■ What you need to do:
Arrange the lines as a JSON list of strings with one string per line, leaving out blank lines, starting at the line that contains "Close the 太史府 window" and ending at the line that contains "coord(705,619)".

■ Information given:
────
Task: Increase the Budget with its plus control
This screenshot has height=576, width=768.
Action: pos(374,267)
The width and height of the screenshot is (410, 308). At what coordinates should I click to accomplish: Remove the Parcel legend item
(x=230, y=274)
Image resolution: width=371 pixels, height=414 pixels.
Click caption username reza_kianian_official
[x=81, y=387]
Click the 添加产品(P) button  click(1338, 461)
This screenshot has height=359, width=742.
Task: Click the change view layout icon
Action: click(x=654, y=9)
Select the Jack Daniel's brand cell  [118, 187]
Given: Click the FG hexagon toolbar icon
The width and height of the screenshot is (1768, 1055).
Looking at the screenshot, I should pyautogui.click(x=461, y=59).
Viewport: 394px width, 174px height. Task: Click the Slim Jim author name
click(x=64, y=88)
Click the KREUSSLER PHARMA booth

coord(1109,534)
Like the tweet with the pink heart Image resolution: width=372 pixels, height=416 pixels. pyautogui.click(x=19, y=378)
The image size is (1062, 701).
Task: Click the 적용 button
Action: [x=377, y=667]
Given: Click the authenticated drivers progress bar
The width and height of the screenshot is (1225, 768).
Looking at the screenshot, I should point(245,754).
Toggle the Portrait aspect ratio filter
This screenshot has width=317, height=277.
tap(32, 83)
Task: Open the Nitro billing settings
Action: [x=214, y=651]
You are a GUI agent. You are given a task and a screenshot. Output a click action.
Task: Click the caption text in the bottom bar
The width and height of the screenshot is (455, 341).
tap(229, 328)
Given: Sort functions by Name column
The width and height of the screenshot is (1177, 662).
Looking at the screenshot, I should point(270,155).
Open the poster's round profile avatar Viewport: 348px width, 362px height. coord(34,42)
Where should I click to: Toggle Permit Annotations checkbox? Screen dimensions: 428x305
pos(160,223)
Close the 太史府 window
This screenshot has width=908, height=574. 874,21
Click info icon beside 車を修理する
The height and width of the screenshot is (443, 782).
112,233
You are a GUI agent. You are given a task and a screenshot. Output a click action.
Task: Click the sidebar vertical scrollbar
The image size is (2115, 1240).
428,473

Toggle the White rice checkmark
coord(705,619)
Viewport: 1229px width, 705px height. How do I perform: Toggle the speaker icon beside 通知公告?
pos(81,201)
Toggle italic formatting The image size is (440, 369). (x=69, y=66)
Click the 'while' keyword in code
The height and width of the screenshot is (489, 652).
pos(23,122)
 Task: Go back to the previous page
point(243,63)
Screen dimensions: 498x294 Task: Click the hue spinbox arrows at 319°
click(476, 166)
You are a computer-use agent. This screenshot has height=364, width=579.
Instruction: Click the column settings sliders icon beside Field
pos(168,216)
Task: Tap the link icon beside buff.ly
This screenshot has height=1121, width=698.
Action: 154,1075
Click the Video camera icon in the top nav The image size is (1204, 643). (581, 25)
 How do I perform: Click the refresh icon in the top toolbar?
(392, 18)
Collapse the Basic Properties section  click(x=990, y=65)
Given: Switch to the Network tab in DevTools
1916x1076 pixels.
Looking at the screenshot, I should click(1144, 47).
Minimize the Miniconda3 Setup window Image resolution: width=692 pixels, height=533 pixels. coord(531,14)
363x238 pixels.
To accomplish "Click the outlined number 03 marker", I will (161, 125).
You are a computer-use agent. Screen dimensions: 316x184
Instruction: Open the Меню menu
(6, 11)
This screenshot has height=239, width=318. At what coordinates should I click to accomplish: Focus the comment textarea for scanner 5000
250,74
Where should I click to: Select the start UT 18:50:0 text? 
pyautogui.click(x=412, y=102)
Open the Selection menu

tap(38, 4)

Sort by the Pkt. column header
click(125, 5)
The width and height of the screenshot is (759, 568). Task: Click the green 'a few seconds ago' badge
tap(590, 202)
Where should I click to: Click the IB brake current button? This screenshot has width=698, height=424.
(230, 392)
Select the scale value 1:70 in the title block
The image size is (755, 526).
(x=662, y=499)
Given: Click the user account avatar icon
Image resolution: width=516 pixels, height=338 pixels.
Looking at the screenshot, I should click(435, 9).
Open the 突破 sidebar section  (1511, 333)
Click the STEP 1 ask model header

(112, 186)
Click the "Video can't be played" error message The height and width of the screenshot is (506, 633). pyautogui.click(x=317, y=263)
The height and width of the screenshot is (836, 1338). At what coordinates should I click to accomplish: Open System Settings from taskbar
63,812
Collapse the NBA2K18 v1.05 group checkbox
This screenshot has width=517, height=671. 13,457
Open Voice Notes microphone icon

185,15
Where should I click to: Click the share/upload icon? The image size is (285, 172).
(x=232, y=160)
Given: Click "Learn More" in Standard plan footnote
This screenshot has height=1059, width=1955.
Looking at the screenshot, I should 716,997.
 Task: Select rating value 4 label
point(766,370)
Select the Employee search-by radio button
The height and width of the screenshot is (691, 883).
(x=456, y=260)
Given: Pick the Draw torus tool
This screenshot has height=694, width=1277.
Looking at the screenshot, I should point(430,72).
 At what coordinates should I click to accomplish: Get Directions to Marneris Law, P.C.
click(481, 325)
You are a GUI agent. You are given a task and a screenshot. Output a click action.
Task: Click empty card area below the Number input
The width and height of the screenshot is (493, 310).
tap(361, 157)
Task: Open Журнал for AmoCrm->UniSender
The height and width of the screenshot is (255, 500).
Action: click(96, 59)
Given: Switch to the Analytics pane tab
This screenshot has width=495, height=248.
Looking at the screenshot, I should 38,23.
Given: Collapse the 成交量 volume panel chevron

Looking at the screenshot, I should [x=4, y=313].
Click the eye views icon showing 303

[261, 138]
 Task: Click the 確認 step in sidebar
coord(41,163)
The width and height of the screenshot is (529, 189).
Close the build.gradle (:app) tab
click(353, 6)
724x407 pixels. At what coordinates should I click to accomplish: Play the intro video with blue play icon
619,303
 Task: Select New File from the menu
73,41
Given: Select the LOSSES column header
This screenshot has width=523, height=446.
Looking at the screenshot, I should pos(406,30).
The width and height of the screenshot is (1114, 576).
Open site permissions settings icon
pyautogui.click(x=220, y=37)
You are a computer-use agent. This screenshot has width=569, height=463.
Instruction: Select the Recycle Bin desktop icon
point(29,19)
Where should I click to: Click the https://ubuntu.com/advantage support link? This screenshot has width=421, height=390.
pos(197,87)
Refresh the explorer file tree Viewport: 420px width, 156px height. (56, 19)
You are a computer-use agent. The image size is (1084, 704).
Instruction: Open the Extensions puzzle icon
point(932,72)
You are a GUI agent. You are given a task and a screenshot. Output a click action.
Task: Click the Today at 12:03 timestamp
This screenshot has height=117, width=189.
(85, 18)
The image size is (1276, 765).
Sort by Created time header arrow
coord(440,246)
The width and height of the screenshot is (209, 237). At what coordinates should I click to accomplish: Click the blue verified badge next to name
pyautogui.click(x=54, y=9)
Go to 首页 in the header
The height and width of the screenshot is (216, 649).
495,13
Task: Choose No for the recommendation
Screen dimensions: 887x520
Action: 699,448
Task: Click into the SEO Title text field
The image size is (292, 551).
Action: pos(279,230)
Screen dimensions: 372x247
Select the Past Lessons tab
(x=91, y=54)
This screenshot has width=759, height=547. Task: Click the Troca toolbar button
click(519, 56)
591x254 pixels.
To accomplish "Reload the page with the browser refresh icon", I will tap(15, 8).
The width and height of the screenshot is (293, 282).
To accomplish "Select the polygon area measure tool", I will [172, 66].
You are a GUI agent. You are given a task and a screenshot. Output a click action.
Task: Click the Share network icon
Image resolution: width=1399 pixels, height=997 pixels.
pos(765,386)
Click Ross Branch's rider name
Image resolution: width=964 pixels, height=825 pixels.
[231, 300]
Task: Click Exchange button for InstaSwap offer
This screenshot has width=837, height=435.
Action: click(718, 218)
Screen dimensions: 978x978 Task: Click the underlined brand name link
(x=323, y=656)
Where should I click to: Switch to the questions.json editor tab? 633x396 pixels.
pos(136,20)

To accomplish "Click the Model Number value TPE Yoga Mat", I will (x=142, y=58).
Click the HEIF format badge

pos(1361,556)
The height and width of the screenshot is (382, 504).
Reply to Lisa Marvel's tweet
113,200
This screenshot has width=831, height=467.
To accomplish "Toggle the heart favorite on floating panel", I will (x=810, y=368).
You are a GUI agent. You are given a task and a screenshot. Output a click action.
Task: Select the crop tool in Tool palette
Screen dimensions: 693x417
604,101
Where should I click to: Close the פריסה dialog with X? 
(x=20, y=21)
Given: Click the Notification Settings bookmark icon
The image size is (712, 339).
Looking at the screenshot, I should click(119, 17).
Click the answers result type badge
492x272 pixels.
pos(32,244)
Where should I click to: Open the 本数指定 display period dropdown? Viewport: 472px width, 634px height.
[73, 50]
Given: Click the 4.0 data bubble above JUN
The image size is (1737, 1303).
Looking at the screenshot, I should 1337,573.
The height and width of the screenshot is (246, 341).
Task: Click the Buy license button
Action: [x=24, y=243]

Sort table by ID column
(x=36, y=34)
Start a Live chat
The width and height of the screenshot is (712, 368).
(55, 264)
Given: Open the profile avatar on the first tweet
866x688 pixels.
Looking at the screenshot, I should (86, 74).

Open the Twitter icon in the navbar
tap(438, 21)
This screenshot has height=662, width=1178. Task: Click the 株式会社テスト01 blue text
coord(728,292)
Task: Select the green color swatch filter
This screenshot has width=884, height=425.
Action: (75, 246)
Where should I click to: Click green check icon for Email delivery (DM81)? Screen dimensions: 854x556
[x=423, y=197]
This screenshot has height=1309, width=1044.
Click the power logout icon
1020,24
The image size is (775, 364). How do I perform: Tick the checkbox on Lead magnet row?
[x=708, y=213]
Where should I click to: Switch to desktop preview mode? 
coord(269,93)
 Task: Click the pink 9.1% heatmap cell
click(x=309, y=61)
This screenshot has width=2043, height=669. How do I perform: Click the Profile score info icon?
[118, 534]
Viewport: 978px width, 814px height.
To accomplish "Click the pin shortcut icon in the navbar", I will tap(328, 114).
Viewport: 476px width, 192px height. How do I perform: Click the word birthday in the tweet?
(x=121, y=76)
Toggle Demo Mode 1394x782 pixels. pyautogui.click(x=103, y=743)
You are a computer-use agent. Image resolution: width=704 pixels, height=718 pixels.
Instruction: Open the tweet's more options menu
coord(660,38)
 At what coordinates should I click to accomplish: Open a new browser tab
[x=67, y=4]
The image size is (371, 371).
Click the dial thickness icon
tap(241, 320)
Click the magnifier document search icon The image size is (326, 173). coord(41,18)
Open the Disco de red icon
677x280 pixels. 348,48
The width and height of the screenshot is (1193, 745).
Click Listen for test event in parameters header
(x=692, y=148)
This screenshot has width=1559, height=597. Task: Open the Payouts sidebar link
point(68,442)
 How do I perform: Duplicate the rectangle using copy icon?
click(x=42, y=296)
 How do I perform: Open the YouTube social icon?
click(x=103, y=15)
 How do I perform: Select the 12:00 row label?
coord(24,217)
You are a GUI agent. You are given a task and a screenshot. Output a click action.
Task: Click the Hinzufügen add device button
────
■ Reply to the exercise:
[
  "Close the 太史府 window",
  "This screenshot has width=908, height=574. 874,21",
  "Click info icon beside 車を修理する",
  "The height and width of the screenshot is (443, 782).",
  "112,233",
  "You are a GUI agent. You are given a task and a screenshot. Output a click action.",
  "Task: Click the sidebar vertical scrollbar",
  "The image size is (2115, 1240).",
  "428,473",
  "Toggle the White rice checkmark",
  "coord(705,619)"
]